■ Dataset entries:

★ ★ ★ ★ ★ ★ ★

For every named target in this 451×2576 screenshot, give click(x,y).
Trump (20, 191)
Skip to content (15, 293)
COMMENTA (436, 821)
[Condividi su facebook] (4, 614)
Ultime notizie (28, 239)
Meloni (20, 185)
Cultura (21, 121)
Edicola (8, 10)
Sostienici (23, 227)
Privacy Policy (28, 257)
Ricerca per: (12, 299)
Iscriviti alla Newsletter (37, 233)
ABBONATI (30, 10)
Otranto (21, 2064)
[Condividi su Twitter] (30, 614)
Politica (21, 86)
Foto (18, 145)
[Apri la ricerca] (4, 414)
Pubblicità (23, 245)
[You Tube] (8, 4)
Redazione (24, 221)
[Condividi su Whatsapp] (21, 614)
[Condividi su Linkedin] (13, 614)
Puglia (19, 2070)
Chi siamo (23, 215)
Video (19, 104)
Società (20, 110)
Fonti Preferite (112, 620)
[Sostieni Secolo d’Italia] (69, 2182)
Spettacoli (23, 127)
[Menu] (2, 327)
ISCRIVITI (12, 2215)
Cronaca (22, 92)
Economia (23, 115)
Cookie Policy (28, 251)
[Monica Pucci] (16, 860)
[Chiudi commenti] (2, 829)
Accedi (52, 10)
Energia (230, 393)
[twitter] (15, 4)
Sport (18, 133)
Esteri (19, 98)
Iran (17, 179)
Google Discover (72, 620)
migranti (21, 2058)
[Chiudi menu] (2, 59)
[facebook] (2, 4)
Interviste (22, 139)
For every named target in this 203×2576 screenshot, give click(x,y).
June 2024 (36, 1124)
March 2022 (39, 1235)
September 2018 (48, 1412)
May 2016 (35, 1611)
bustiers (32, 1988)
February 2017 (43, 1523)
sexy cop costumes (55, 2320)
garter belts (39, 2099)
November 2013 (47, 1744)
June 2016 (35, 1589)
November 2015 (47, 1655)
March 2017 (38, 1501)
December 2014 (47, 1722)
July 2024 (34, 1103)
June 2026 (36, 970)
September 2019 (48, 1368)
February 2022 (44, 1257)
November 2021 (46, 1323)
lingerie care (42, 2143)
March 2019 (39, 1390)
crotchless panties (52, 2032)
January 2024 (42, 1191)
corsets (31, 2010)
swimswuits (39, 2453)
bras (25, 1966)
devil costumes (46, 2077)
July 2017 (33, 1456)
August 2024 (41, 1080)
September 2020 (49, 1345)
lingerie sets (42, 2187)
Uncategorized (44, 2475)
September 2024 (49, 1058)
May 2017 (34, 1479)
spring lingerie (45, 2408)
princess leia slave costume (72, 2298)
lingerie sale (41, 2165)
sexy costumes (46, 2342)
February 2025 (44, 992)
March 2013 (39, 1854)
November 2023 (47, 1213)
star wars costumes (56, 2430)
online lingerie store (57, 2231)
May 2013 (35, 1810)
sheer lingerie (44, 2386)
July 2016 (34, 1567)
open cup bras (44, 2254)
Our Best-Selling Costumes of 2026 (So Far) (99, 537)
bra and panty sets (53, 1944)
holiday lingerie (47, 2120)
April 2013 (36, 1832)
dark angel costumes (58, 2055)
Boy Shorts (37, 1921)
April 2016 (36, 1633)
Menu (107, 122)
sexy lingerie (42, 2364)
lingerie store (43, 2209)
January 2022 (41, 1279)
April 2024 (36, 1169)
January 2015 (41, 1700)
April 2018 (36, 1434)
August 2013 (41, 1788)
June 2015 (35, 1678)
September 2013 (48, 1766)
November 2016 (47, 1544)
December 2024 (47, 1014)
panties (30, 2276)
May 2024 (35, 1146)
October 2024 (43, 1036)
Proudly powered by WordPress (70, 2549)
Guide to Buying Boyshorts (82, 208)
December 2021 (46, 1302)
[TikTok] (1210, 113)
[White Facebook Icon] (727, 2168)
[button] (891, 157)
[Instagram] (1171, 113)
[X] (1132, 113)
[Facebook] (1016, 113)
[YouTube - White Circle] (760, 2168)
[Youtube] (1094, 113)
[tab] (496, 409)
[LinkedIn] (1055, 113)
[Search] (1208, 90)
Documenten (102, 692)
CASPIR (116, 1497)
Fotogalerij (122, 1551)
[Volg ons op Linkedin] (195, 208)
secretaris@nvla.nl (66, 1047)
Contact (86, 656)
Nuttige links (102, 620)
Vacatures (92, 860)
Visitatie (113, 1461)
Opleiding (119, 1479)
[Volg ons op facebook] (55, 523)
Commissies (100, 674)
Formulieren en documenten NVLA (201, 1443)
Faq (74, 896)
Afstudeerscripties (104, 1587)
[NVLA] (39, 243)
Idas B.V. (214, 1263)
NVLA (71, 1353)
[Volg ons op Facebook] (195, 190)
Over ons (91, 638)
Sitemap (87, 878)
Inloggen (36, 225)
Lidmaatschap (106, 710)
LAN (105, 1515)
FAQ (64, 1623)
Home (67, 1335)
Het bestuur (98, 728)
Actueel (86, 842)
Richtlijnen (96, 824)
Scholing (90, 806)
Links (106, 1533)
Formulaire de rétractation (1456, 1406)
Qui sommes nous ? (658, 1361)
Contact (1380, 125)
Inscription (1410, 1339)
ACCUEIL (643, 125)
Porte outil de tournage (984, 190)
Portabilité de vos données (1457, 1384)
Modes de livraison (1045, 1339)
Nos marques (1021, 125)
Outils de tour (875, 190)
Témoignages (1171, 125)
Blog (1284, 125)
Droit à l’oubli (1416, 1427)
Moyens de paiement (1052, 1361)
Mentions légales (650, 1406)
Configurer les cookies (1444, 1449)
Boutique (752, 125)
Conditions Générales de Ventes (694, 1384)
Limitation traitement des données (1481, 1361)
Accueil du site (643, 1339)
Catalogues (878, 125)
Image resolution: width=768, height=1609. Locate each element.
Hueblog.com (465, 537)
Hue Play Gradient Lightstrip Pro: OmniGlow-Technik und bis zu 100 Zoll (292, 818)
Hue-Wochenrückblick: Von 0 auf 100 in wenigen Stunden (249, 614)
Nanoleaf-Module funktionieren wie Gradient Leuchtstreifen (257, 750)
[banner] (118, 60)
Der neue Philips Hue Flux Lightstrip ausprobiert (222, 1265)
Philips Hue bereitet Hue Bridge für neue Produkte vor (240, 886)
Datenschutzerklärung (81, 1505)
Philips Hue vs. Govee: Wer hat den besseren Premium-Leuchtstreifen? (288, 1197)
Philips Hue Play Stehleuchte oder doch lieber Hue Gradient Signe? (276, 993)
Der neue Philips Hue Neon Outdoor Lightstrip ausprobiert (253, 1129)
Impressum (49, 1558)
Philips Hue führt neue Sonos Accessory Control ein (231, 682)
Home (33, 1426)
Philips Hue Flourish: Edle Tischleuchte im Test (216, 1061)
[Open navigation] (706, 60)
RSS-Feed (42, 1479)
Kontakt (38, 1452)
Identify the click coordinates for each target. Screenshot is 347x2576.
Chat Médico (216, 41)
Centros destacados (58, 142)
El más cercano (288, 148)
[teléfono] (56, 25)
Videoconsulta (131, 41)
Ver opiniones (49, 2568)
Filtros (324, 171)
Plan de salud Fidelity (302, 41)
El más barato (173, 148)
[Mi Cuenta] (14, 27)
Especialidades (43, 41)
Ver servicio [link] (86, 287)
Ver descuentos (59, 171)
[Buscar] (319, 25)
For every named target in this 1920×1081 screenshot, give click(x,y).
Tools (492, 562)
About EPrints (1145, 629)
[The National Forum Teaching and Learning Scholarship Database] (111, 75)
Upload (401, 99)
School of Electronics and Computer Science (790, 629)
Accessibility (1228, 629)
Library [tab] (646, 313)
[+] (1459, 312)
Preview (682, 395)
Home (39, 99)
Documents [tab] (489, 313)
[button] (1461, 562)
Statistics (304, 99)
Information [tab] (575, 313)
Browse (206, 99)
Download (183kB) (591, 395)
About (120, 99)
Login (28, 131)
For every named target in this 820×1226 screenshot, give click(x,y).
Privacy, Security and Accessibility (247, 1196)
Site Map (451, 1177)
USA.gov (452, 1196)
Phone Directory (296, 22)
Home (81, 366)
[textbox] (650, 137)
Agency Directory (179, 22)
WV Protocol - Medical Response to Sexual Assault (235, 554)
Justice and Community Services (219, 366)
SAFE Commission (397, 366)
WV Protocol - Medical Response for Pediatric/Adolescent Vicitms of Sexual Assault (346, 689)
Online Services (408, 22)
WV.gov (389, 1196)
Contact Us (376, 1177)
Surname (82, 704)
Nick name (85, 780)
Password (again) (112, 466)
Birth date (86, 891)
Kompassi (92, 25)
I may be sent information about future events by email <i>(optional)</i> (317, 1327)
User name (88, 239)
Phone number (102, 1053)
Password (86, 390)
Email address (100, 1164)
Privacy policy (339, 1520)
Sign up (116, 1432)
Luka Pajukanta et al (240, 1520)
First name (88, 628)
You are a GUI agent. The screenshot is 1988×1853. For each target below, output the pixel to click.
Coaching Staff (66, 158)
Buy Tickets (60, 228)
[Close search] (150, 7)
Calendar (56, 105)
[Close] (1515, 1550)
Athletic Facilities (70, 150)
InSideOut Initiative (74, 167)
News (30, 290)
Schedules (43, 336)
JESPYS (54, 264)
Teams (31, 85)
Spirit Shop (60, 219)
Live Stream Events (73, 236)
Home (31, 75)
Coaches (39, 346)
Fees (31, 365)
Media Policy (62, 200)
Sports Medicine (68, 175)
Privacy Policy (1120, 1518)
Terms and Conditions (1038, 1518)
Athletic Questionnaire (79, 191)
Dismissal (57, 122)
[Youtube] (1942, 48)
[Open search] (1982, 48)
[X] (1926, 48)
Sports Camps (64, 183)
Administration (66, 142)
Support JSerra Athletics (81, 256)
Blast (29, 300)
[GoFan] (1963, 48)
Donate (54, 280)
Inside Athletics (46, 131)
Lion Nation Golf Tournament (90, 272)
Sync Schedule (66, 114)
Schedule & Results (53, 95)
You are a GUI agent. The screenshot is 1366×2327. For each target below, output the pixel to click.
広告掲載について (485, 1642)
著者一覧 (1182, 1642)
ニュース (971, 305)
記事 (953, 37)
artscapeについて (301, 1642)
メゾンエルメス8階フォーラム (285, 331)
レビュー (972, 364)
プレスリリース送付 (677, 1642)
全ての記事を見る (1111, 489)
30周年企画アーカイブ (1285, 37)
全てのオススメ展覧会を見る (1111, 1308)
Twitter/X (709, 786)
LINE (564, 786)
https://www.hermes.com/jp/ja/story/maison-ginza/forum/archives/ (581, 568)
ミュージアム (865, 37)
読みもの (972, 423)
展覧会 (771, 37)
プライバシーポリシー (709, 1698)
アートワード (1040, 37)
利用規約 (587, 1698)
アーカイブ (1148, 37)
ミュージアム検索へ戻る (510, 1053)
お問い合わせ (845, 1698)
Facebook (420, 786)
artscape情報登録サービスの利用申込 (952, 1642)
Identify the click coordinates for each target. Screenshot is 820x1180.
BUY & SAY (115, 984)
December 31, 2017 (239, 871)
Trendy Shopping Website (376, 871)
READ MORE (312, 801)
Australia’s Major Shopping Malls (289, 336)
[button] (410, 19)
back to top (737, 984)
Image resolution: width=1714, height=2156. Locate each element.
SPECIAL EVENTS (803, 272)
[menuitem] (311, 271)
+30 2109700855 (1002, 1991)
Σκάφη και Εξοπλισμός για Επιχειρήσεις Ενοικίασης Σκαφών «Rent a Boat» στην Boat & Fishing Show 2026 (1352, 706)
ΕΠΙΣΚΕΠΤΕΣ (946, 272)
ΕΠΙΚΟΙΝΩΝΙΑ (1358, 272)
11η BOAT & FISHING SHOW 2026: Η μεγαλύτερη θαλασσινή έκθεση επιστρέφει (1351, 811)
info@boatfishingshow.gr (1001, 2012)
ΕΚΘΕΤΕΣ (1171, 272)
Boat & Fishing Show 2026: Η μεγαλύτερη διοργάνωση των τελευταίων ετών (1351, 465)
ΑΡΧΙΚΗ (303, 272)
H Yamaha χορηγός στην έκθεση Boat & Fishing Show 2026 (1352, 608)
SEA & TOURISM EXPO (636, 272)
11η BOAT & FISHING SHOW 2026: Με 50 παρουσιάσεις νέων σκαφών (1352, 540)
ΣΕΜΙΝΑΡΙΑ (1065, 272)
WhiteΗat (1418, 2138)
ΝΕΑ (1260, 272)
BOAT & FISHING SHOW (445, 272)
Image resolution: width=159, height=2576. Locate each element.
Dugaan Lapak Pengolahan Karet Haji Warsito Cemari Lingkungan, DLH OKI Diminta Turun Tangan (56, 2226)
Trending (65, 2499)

★ ★ ★ ★ ★ ★ ★

■ Work to complete: Look through the preceding entries for the word "Locate". Report how many lines hold it, and only that number.

■ Answer to the problem: 3